I will add a patch to rename these two before you
rebase for v14.

>>> +{
>>> +	struct nfs4_lockowner *lo;
>>> +	struct nfs4_client *clp;
>>> +	bool rc = false;
>>> +
>>> +	if (!fl)
>>> +		return false;
>>> +	lo = (struct nfs4_lockowner *)fl->fl_owner;
>>> +	clp = lo->lo_owner.so_client;
>>> +
>>> +	/* need to sync with courtesy client trying to reconnect */
>>> +	spin_lock(&clp->cl_cs_lock);
>>> +	if (test_bit(NFSD4_CLIENT_DESTROY_COURTESY, &clp->cl_flags))
>>> +		rc = true;
>>> +	else {
>>> +		if (test_bit(NFSD4_CLIENT_COURTESY, &clp->cl_flags)) {
>>> +			set_bit(NFSD4_CLIENT_DESTROY_COURTESY, &clp->cl_flags);
>>> +			rc =  true;
>>> +		} else
>>> +			rc =  false;
>> Couldn't you write it this way instead:
>> 
>> 	if (test_bit(NFSD4_CLIENT_COURTESY, &clp->cl_flags))
>> 		set_bit(NFSD4_CLIENT_DESTROY_COURTESY, &clp->cl_flags);
>> 	rc = !!test_bit(NFSD4_CLIENT_DESTROY_COURTESY, &clp->cl_flags);
>> 
>> This is more a check to see whether I understand what's
>> going on rather than a request to change the patch.
> 
> I think it works the same. Every time I see a '!!' it gives me
> a headache :-)

Indeed, it takes some getting used to.

>>> +	}
>>> +	spin_unlock(&clp->cl_cs_lock);
>>> +	return rc;
>>> +}
>>> +
>>> static fl_owner_t
>>> nfsd4_fl_get_owner(fl_owner_t owner)
>>> {
>>> @@ -6572,6 +6965,7 @@ static const struct lock_manager_operations nfsd_posix_mng_ops  = {
>>> 	.lm_notify = nfsd4_lm_notify,
>>> 	.lm_get_owner = nfsd4_fl_get_owner,
>>> 	.lm_put_owner = nfsd4_fl_put_owner,
>>> +	.lm_lock_expired = nfsd4_fl_lock_expired,
>>> };
>>> 
>>> static inline void
>>> diff --git a/fs/nfsd/nfsd.h b/fs/nfsd/nfsd.h
>>> index 3e5008b475ff..920fad00e2e4 100644
>>> --- a/fs/nfsd/nfsd.h
>>> +++ b/fs/nfsd/nfsd.h
>>> @@ -336,6 +336,7 @@ void		nfsd_lockd_shutdown(void);
>>> #define COMPOUND_ERR_SLACK_SPACE	16     /* OP_SETATTR */
>>> 
>>> #define NFSD_LAUNDROMAT_MINTIMEOUT      1   /* seconds */
>>> +#define	NFSD_COURTESY_CLIENT_TIMEOUT	(24 * 60 * 60)	/* seconds */
>>> 
>>> /*
>>>  * The following attributes are currently not supported by the NFSv4 server:
>>> diff --git a/fs/nfsd/state.h b/fs/nfsd/state.h
>>> index 95457cfd37fc..80e565593d83 100644
>>> --- a/fs/nfsd/state.h
>>> +++ b/fs/nfsd/state.h
>>> @@ -345,6 +345,9 @@ struct nfs4_client {
>>> #define NFSD4_CLIENT_UPCALL_LOCK	(5)	/* upcall serialization */
>>> #define NFSD4_CLIENT_CB_FLAG_MASK	(1 << NFSD4_CLIENT_CB_UPDATE | \
>>> 					 1 << NFSD4_CLIENT_CB_KILL)
>>> +#define NFSD4_CLIENT_COURTESY		(6)	/* be nice to expired client */
>> The comment is a little obtuse. If the client is
>> actually expired, then it will be ignored and
>> destroyed. Maybe "client is unreachable" ?
> 
> I think "client is unreachable" is not precise and kind of
> confusing so unless you insists I'd like to keep it this way
> or just removing it.

I think we have to be careful with the terminology.

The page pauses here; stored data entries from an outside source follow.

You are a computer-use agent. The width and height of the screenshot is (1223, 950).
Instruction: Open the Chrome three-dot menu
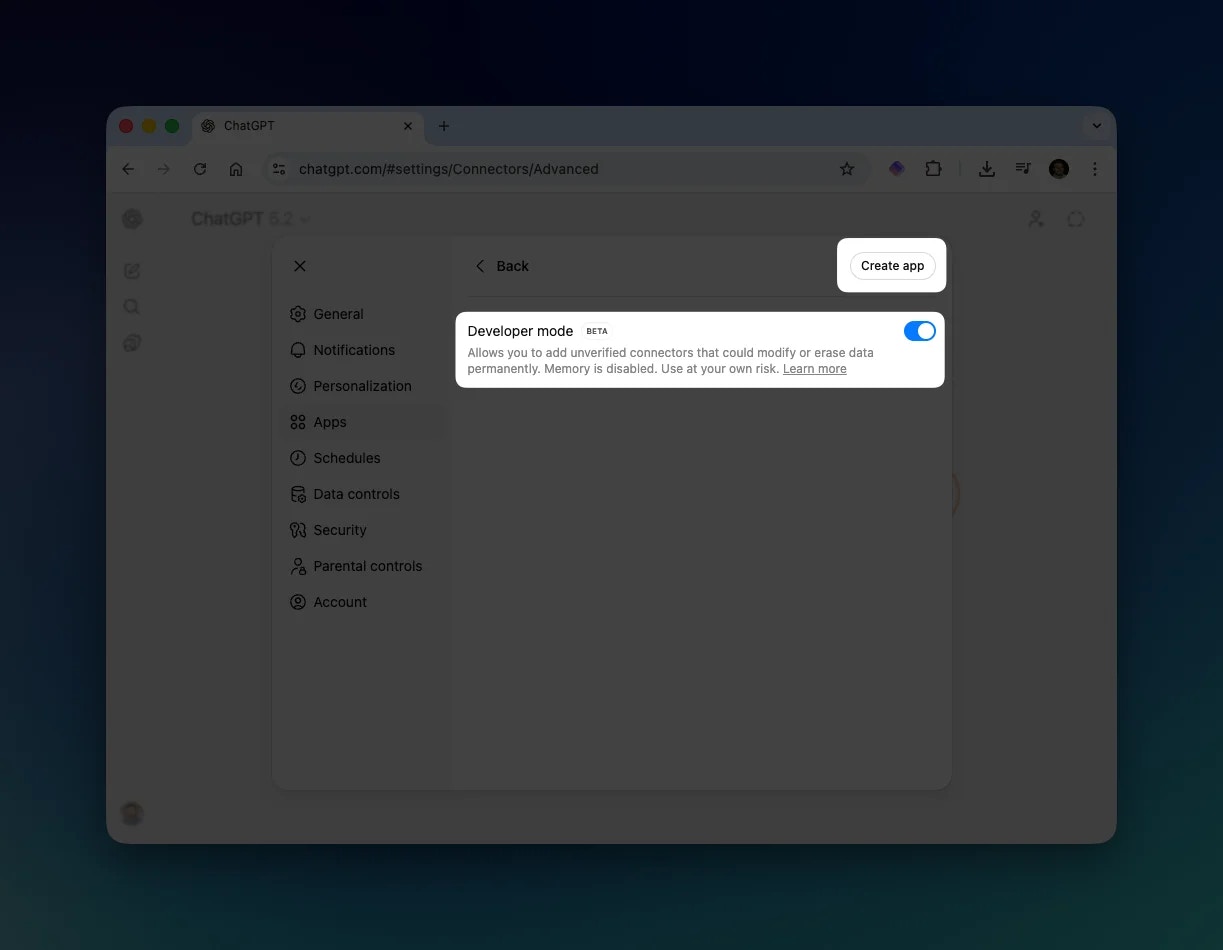tap(1095, 169)
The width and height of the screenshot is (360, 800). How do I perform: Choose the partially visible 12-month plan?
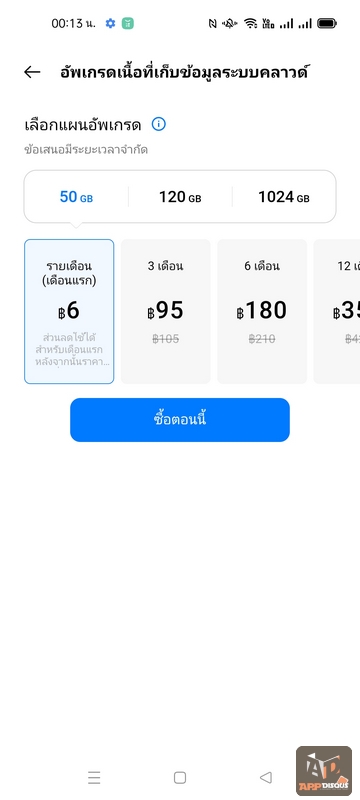coord(337,311)
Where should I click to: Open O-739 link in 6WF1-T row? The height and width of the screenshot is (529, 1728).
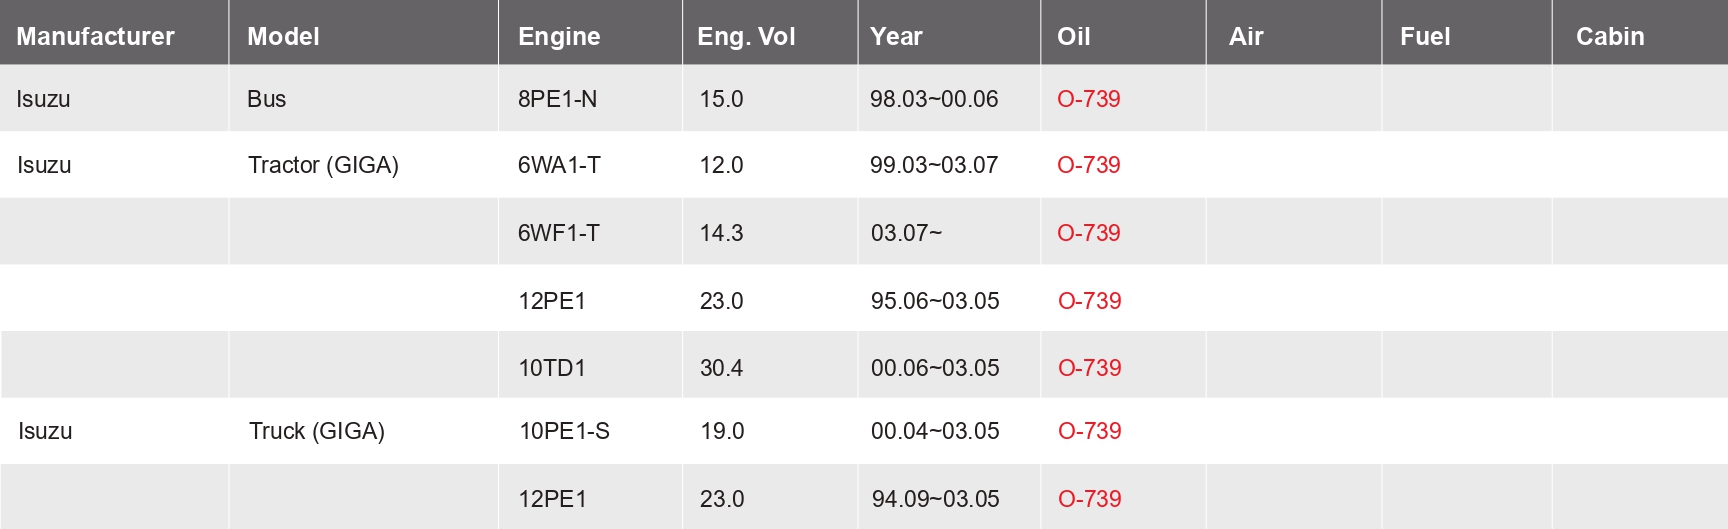1088,233
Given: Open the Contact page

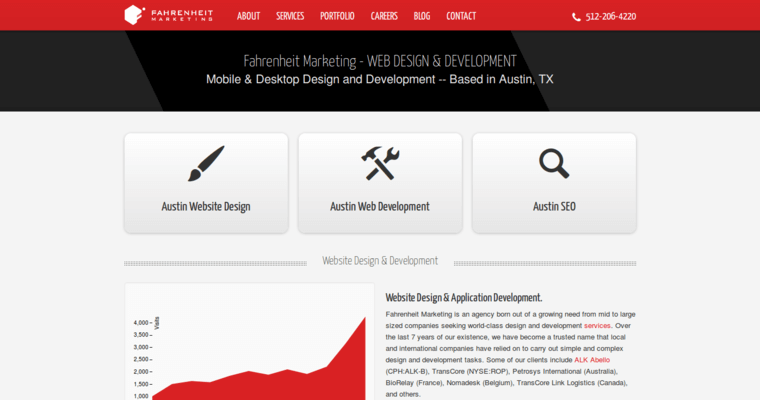Looking at the screenshot, I should (x=461, y=16).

An expired client is one the server is going to destroy,
and courtesy clients are rather going to be spared. The
whole point of this work is that the server is _not_ going
to expire the client's lease. Calling it an expired client
here is contrary to that intention.

Unless you can think of a concise way to state that in the
comment, let's just remove it.

>>> +#define NFSD4_CLIENT_DESTROY_COURTESY	(7)
>> Maybe NFSD4_CLIENT_EXPIRE_COURTESY ? Dunno.
> 
> Unless you, or other reviewers, insist I'd like to keep it this way.

I think NFSD4_CLIENT_EXPIRED, actually, is going to make
the test_bit()s in fs/nfsd/nfs4state.c more easy to
understand. The transition is courtesy -> expired, right?
And as you say below, the mainline logic has to decide what
to do with one of these clients -- it might not immediately
destroy it, but instead might just want to ignore the
nfs4_client (for example, during lock conflict resolution).

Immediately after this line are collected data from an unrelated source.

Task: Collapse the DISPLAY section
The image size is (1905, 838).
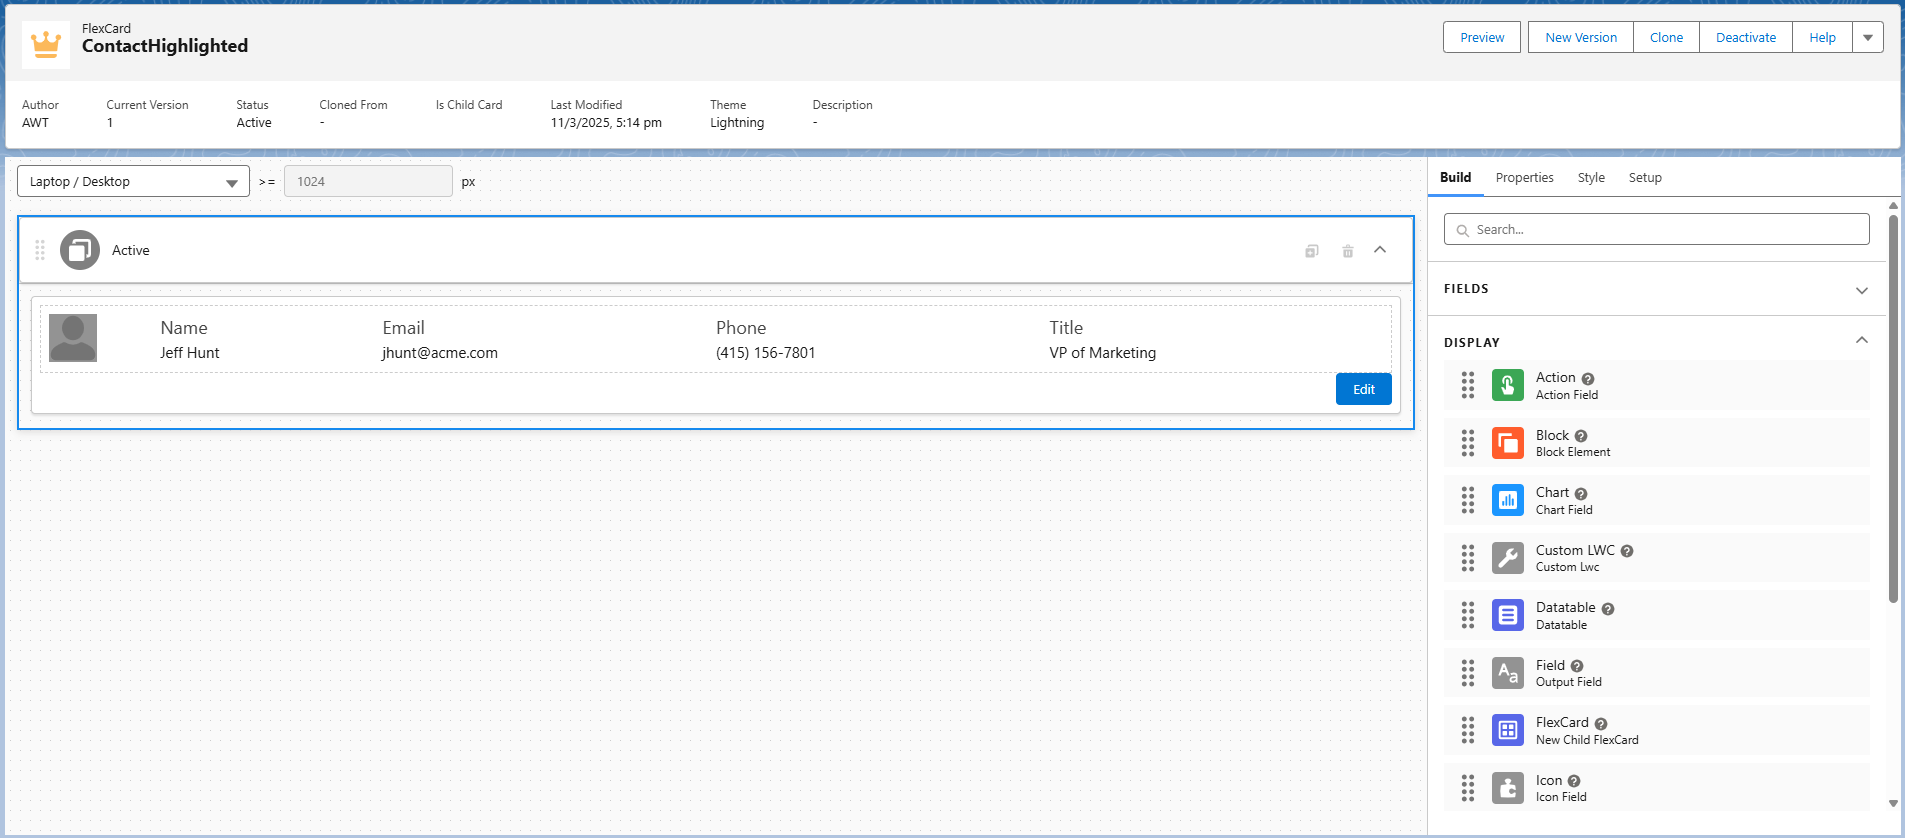Action: pyautogui.click(x=1861, y=341)
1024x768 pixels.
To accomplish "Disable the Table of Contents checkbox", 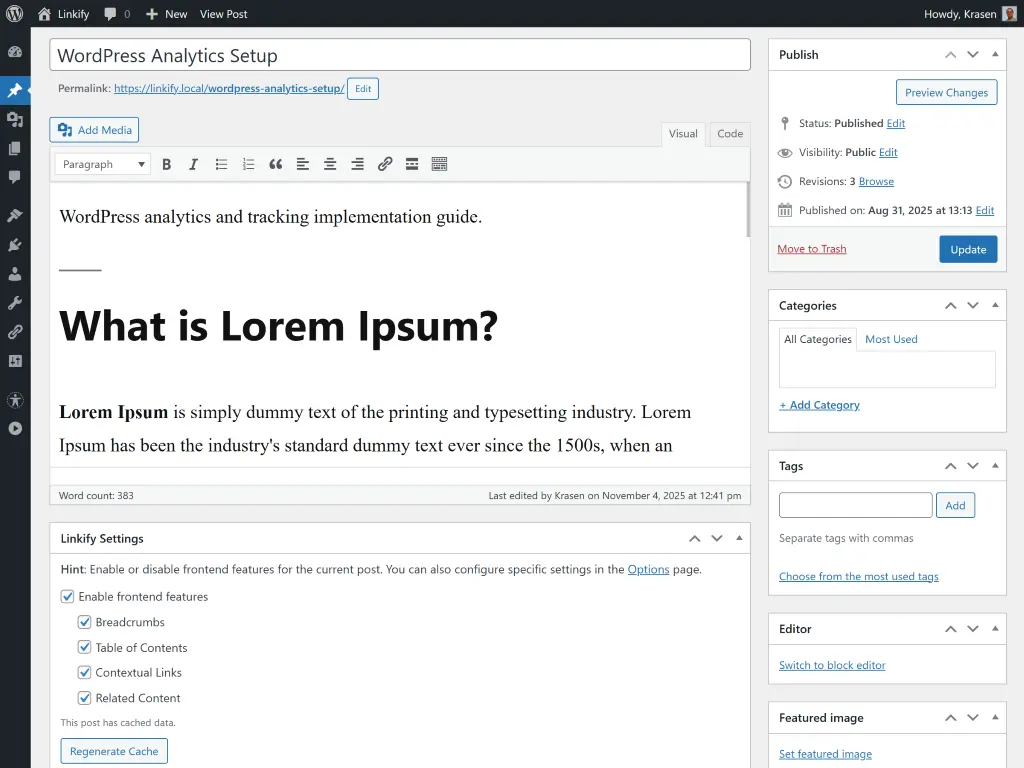I will [85, 647].
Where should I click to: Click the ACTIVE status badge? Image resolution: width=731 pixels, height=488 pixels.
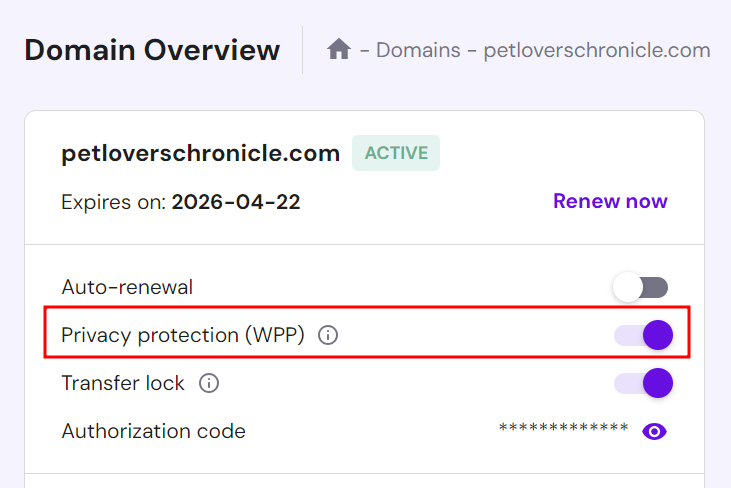[x=396, y=153]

Try NFSD4_CLIENT_EXPIRED. If it's awful we can switch back.
"It's only ones and zeroes."

>>> +#define NFSD4_CLIENT_COURTESY_CLNT	(8)	/* used for lookup clientid/name */
>> The name CLIENT_COURTESY_CLNT doesn't make sense to me
>> when it appears in context. The comment doesn't clarify
>> it either. May I suggest:
>> 
>> #define NFSD4_CLIENT_RENEW_COURTESY	(8)	/* courtesy -> active */
> 
> The NFSD4_CLIENT_COURTESY_CLNT flag does not mean this courtesy
> client will always transit to active client. The flag is used to
> indicate this was a courtesy client and it's up to the caller to
> take appropriate action; destroy it or create client record before
> using it.

I get it: The flag names should reflect a state, not a
requested action.

But I still find CLIENT_COURTESY_CLNT to be unhelpfully
obscure. How about NFSD4_CLIENT_RECONNECTED ?

--
Chuck Lever